Exercise prompt - Extract all lines from the data beneath that include the word "icon".
━━━━━━━━━━━━━━━━━━━━
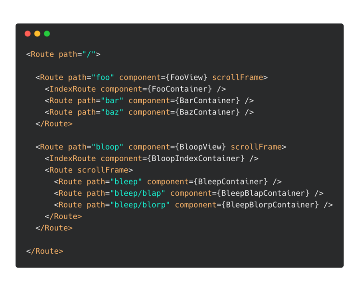Click the "baz" path string
The height and width of the screenshot is (291, 359).
tap(112, 112)
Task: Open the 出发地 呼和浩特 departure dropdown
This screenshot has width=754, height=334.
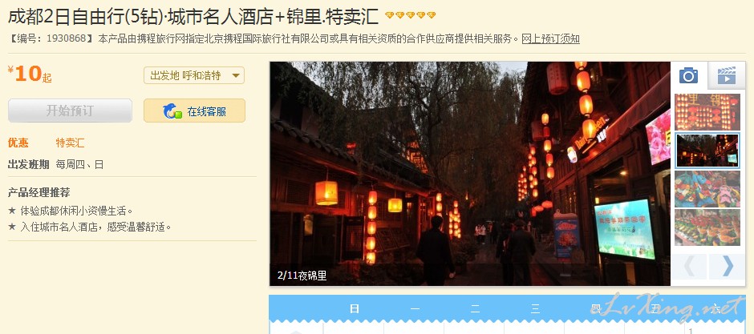Action: coord(194,75)
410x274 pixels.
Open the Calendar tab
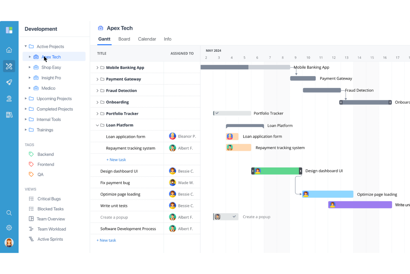click(147, 39)
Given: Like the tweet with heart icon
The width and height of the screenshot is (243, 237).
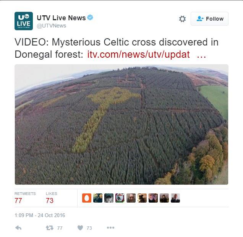Looking at the screenshot, I should [80, 228].
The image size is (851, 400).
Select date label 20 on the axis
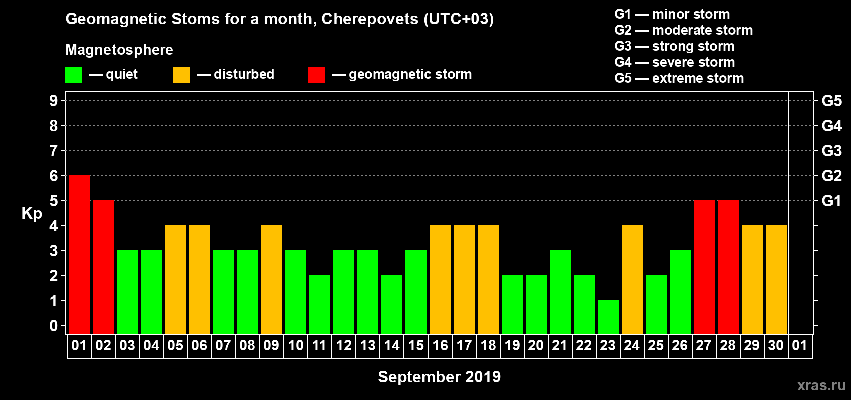(536, 346)
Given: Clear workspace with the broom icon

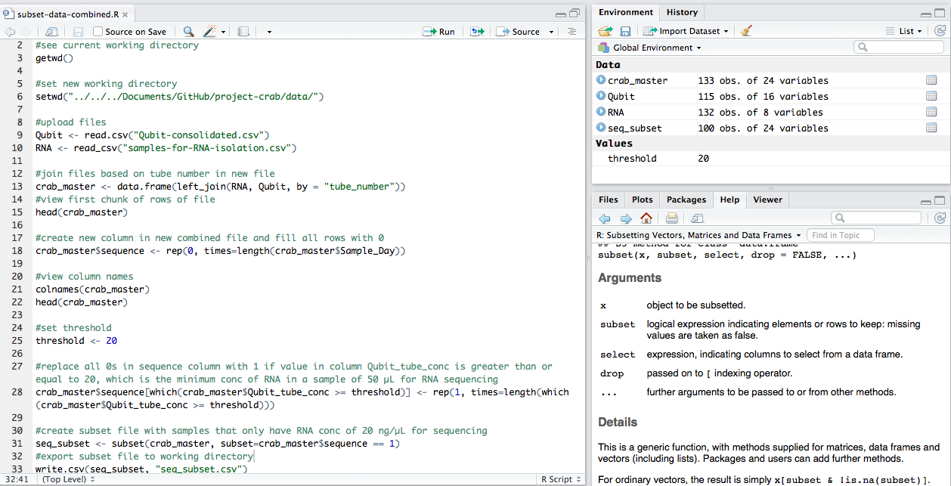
━━━━━━━━━━━━━━━━━━━━
Answer to the problem -
Given: Like the tweet with heart icon
Given: Clear workspace with the broom icon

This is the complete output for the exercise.